Power depletion suggests a bleak winter outlook in parts of the world. Energy problems in China and India threaten economic growth in Asia and around the world.
China is facing an energy crisis amid rising prices for oil, gas and coal. Chinese coal futures hit a record high at the end of September. This was due to the increased demand for energy from industrial enterprises in China, which are increasing production volumes after the pandemic, as well as a drop in the volume of coal production in the country’s mines.
Some regional authorities have already had to cut the supply of electricity for industrial production, resulting in a decline in industrial production in China for the first time in 18 months. Some regions experienced massive power outages.
The energy crisis in China, fueled by a shortage of coal, high fuel prices and fast-growing industrial demand after the pandemic, has halted production, including at factories supplying major brands like Apple.
At the same time, India is experiencing a serious shortage of coal, which is a key raw material for the country’s generating companies. Coal India, the world’s largest coal producer, has said it is temporarily suspending supplies to non-energy customers. Economists warn that supply problems could lead to a decline in industrial production in India, which is just beginning to approach pre-crisis levels.
There is little sign of a delay in any electricity costs, with Brent crude futures above $ 84 / bbl on the expectation that a surge in natural gas prices will lead to a switch to oil to meet winter heating needs.
The situation is complicated by the rise in oil prices amid increasing signs of strong demand and reduced supply over the next few months, as the rapid rise in gas and coal prices triggered a switch to petroleum products. Futures for Brent crude oil are traded above $ 84 per barrel, WTI crude – $ 82 per barrel.
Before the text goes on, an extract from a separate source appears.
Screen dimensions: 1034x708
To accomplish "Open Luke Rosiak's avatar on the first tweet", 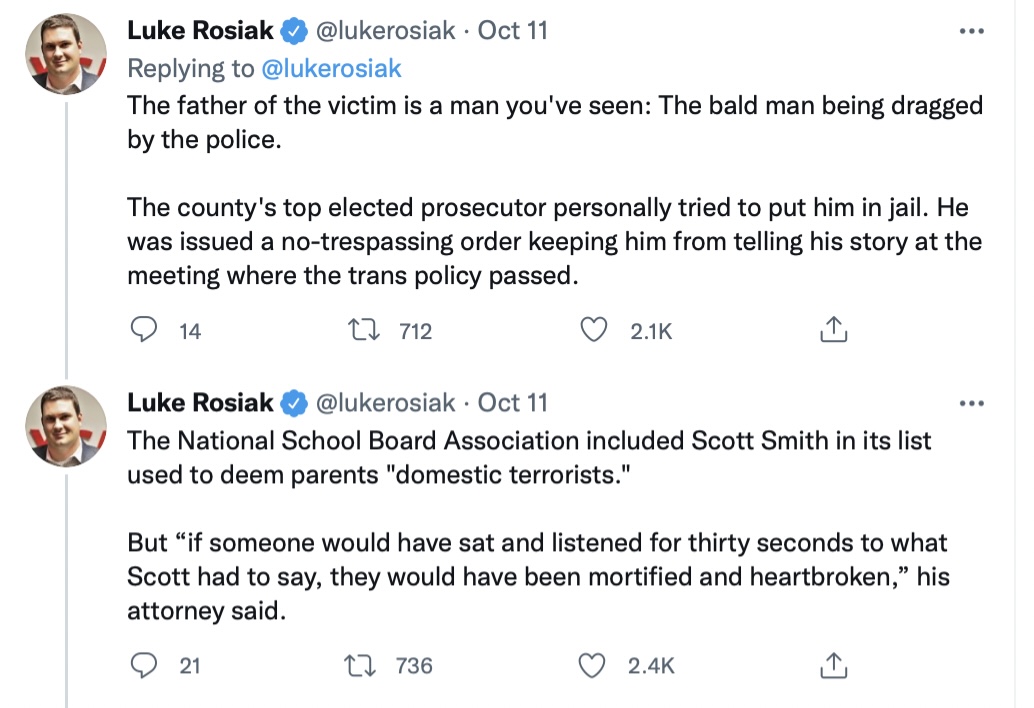I will pyautogui.click(x=66, y=55).
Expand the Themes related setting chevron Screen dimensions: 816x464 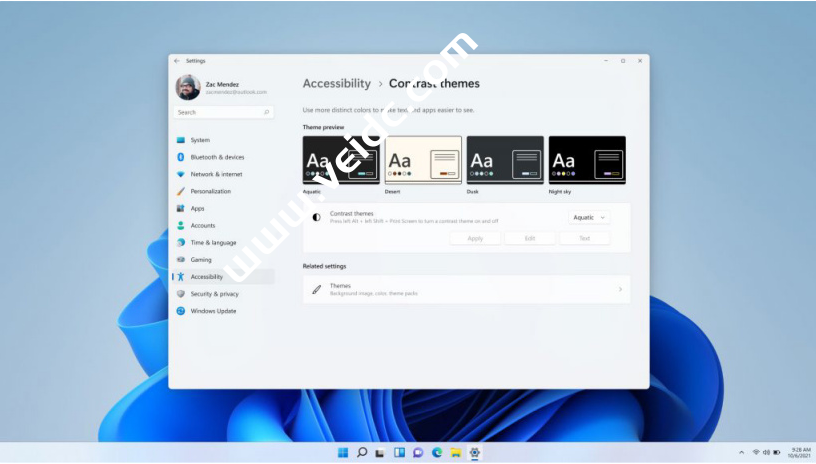point(620,290)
Analysts point to a sharp decline in oil reserves in the countries of the Organization for Economic Cooperation and Development (OECD) to their lowest level since 2015. The global energy crisis is expected to increase oil demand by half a million barrels per day, which could accelerate inflation and slow the global recovery from the COVID-19 pandemic, the International Energy Agency (IEA) said Thursday.
Leading economic institutions in Germany have lowered their joint growth forecast for Europe’s largest economy in 2021 to 2.4% from 3.7% as supply problems continue to hold back production. Meanwhile, inflation in 2022 will be 2.5%, institutions predict. Consumer prices are expected to rise 1.7% in 2023.
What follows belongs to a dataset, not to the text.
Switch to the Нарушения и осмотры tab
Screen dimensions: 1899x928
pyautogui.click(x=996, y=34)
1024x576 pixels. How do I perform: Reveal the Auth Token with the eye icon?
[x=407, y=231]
In Singapore, two electricity suppliers, including one of the largest independent ones, are leaving the market, while three others have stopped accepting new customers due to the rapid rise in wholesale electricity prices, writes Reuters.
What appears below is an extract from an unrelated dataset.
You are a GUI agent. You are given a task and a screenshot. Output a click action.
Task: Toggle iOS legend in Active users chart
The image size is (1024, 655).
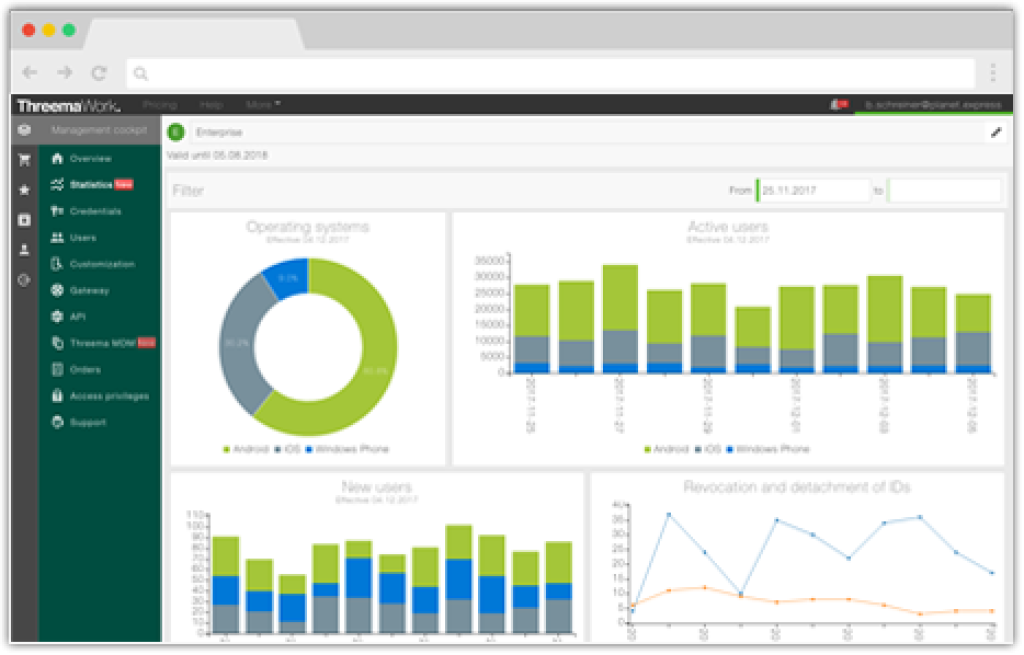[707, 450]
The average US retail price of a gallon of gasoline is at its highest in seven years, and fuel costs are projected to rise in the winter.
The global crisis is now also in the automotive industry, which has suffered more than other sectors of the economy from the shortage of semiconductors caused by the decline in their production in Asia. A shortage of semiconductors has forced automakers, which are still recovering from the pandemic, to halt production again.